Purpose: Recently, we found abnormal accumulation of several extracellular matrix components in retinal basement membranes in human diabetic retinopathy (DR). Others have described increased levels of various growth factors within the vitreous of DR patients. This study examined mRNA levels of these extracellular matrix components and growth factors within human retinal tissues.
Methods: Total retinal RNA was analyzed by semiquantitative reverse transcription-polymerase chain reaction (RT-PCR). RT-PCR products were identified by Southern blotting. Samples were normalized with respect to beta2-microglobulin cDNA. Twenty-one retinas were analyzed: 6 normal, 7 diabetic without DR and 8 diabetic with DR.
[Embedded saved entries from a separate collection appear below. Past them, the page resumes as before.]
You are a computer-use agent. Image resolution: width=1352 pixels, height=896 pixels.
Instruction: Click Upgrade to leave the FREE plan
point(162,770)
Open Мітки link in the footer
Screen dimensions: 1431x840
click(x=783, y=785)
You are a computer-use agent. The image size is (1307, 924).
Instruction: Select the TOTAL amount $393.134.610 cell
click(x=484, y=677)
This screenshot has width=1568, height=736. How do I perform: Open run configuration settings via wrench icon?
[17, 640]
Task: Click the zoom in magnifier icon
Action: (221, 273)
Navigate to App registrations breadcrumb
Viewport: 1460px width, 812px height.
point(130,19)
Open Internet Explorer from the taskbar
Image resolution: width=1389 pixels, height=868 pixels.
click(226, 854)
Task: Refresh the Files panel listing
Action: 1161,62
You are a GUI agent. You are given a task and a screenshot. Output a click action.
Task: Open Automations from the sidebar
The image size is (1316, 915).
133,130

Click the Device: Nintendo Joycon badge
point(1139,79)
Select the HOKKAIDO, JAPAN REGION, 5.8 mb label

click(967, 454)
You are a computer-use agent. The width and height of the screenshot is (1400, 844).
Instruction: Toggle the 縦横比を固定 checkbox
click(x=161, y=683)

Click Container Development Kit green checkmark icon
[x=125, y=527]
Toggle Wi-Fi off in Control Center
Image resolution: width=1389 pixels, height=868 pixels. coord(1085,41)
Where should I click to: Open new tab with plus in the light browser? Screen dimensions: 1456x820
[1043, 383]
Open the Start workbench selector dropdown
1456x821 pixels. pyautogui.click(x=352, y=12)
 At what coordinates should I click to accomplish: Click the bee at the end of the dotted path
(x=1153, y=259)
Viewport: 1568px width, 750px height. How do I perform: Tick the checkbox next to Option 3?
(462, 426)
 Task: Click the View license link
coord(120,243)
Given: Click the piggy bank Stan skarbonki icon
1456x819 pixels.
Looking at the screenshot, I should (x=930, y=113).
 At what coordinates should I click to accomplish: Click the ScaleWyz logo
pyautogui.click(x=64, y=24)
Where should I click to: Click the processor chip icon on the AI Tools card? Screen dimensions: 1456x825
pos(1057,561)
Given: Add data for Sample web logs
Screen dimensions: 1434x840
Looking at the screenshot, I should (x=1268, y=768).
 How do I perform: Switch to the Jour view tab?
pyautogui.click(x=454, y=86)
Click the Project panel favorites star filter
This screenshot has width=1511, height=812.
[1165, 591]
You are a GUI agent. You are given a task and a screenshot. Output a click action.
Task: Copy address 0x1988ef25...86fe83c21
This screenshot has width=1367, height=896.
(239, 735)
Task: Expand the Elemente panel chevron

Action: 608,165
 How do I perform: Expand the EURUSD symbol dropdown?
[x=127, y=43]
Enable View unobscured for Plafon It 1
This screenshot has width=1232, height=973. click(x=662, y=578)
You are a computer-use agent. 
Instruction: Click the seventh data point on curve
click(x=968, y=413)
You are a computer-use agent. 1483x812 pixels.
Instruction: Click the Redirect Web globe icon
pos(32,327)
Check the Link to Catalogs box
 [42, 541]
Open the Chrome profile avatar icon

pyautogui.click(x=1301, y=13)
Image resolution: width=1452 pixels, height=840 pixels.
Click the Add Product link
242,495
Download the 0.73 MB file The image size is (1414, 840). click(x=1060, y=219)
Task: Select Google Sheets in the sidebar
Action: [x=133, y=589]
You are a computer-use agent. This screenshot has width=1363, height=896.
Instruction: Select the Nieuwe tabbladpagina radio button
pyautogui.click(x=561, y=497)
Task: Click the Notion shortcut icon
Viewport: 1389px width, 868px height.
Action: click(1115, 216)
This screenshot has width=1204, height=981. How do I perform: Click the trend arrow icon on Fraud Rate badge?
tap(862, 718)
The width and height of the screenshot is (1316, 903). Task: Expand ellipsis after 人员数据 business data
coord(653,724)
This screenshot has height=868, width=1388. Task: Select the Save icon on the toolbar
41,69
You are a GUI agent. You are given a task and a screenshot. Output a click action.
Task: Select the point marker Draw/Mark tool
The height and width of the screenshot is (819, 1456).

Results: In diabetic retinas without DR, the expression levels of most genes were similar to normal. In DR retinas, tenascin-C mRNA expression increased compared to both normal and diabetics without DR. By RT-PCR and Northern blotting, mainly small tenascin-C mRNA isoforms were expressed, and some of them were elevated in DR retinas. Fibronectin mRNA was elevated in DR compared to normal retinas, possibly due to the overexpression of extradomain A-containing isoform (ED-A+, or cellular fibronectin). In DR retinas, gene expression of vascular endothelial growth factor and placenta growth factor was elevated compared to normal, although mRNA for these growth factors receptors (VEGFR-1/Flt-1 and VEGFR-2/KDR) did not change significantly. Transforming growth factor-beta1 mRNA also increased in DR retinas.
Conclusions: The data suggest that proliferative DR development may be associated with increased retinal expression of vascular endothelial growth factor, placenta growth factor and transforming growth factor-beta1 that possibly triggers the deposition of small tenascin-C isoforms in the blood vessel walls. Angiogenesis-stimulating tenascin-C may further promote diabetic retinal neovascularization.